◆ **Aim**
Render the items below as a numbered list, one line per number, and omit any blank lines. Leave the pictures out of your answer.
>> start
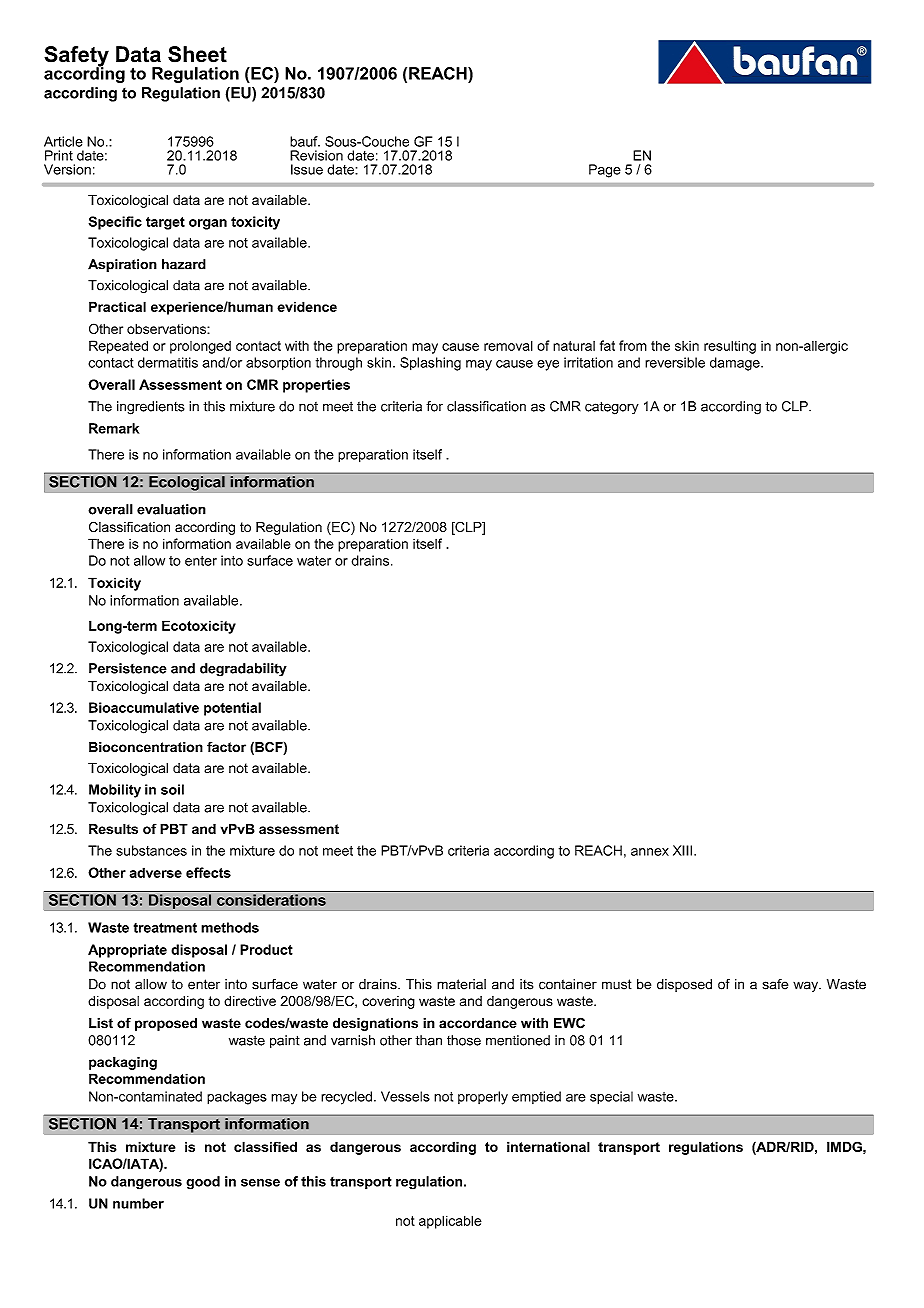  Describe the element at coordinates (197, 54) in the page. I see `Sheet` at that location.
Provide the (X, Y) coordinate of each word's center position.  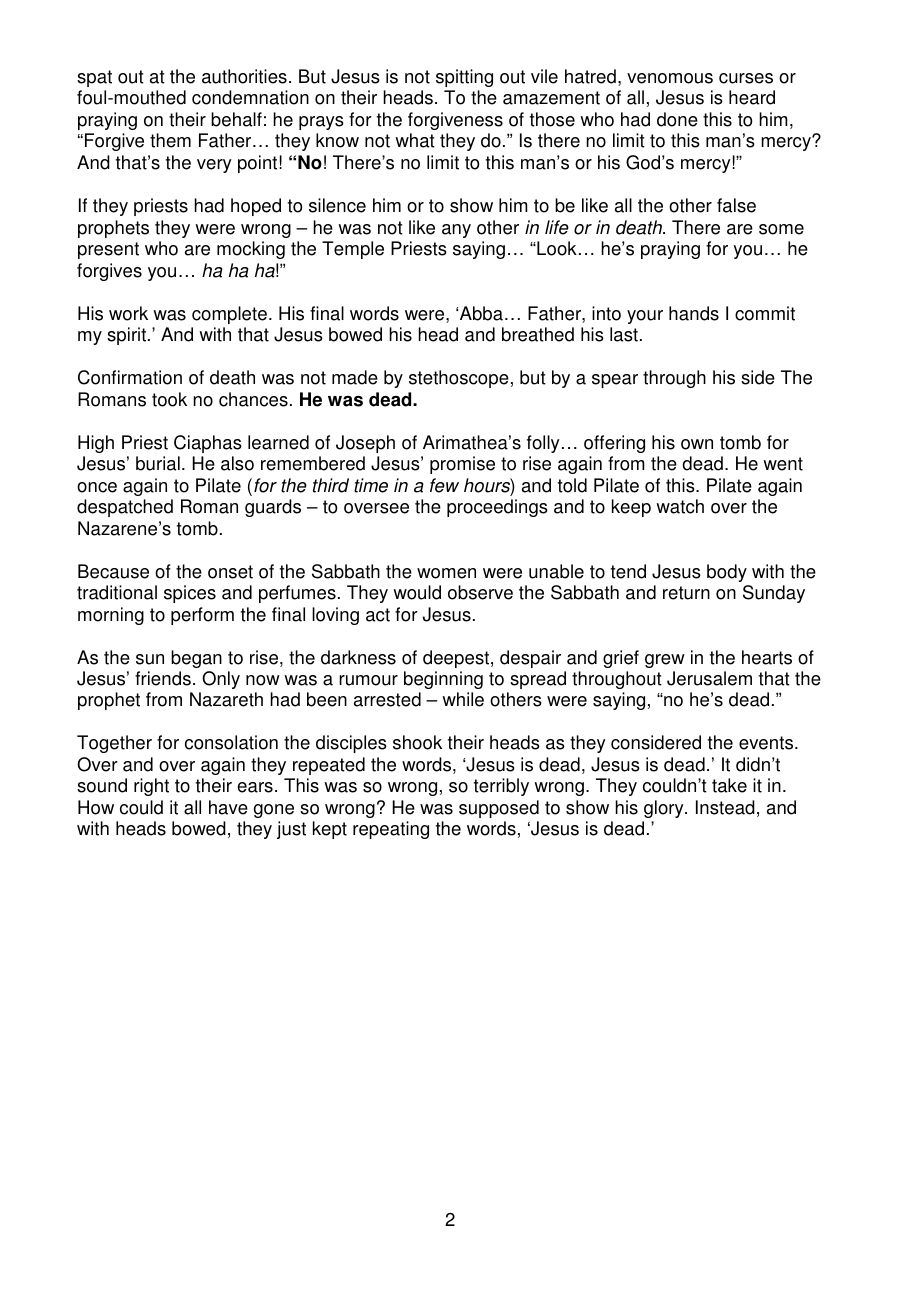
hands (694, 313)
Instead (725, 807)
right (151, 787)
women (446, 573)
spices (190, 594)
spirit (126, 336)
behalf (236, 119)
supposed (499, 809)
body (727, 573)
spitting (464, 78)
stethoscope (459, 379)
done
>> end
◆ **Expected output**
1.   Describe the element at coordinates (197, 54) in the page. I see `Sheet` at that location.
2. Provide the (X, Y) coordinate of each word's center position.  
3. hands (694, 313)
4. Instead (725, 807)
5. right (151, 787)
6. women (446, 573)
7. spices (190, 594)
8. spirit (126, 336)
9. behalf (236, 119)
10. supposed (499, 809)
11. body (727, 573)
12. spitting (464, 78)
13. stethoscope (459, 379)
14. done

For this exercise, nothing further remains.